The route of transmission may influence the genetic diversity, with some authors postulating that HIV homogeneity and heterogeneity patterns are likely to be different between infants and adults due to different exposures, different viral dynamics and set points following infection, and different immunity maturities in the recipients. 61 Studies have shown that most HIV-infected infants have a deficiency in cytotoxic T lymphocyte (CTL) responses to HIV 62,63 and inadequate CD4 T cell help. 64,65 Infection of infants with maternal CTL escape variants may further compromise the infant's ability to contain the virus. 66 On a positive note diversity may also disrupt the function of the env gene resulting in attenuation of HIV-1 virulence probably resulting in long-term nonprogressors in the absence of antiretroviral therapy observed in these pediatric patients. 67,68 Differences in mother–infant pair viral heterogeneity may also be due to virus compartmentalization between the plasma and breast milk variants. The immunological milieu of breast milk has been found to be distinct from that in blood as it contains a high concentration of HIV-1-specific T cells, antibodies, chemokines, and innate factors that modulate HIV-1 transmission risk. 69 –71 However, a subtype C study of breastfeeding mothers found no differences between breast milk and blood variants. 72
Families' subtype C intermingled with subtype C sequences from other regions, confirming the difficulty of classifying subtype C sequences on a geographic basis. 73 Due to the limited number of clones sequenced per family member it was not possible to determine the minor or major variants. More so, the directionality of heterosexual transmission could not be ascertained. It could be worthwhile to explore the determination of directionality of transmission using glycosylation patterns and amino acid lengths of HIV-1 env variable regions.

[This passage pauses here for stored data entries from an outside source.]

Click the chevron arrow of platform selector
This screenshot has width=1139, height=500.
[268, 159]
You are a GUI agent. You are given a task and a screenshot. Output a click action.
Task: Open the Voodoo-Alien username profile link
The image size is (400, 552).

Few subtype C studies have looked at variation of the V1-V2 on transmission. 74,75 It would have been more interesting if the whole env region was sequenced including the V1-V2 region for comparison. However, sequencing of longer fragments has its own challenges. Phylogenetic analysis performed for each family sequence set suggested that several mechanisms may be involved in both vertical and heterosexual transmission. The star-shaped families tree suggested a localized expansion of the subtype C epidemic at least among these our families. Generally families' sequences clustered quite closely with sequences from South Africa, Malawi, and Botswana. Paternal sequences exhibited the most heterogeneous viral quasispecies while maternal sequences were relatively homogeneous. First siblings viral sequences were distributed into several branches suggesting multiple distinct lineages probably as a result of the evolution away from maternal viral sequences through immune selection pressures during their 5–6 years of life while second siblings' HIV-1 sampled between 12 and 15 months of age had relatively homogeneous viral populations closely related to maternal variants. Larger studies are warranted to address the caveats of this study and build upon its strengths. Our study could be the beginning of a family-based intervention in HIV research in Zimbabwe.
Sequence Data
Sequences were submitted to GenBank and the accession numbers assigned were JQ070719–JQ070752.
Footnotes
Acknowledgments
We gratefully acknowledge the families who participated in this study and support staff for facilitating the logistics. We also wish to thank collaborating institutions for capacity building and technology transfer: the University of Zimbabwe, Letten Foundation Research Centre, University of Oslo, and Oslo University Rikishospitalet. Special mention goes to the Letten Foundation and professor Letten F. Saugstad for funding the study.
Author Disclosure Statement
No competing financial interests exist.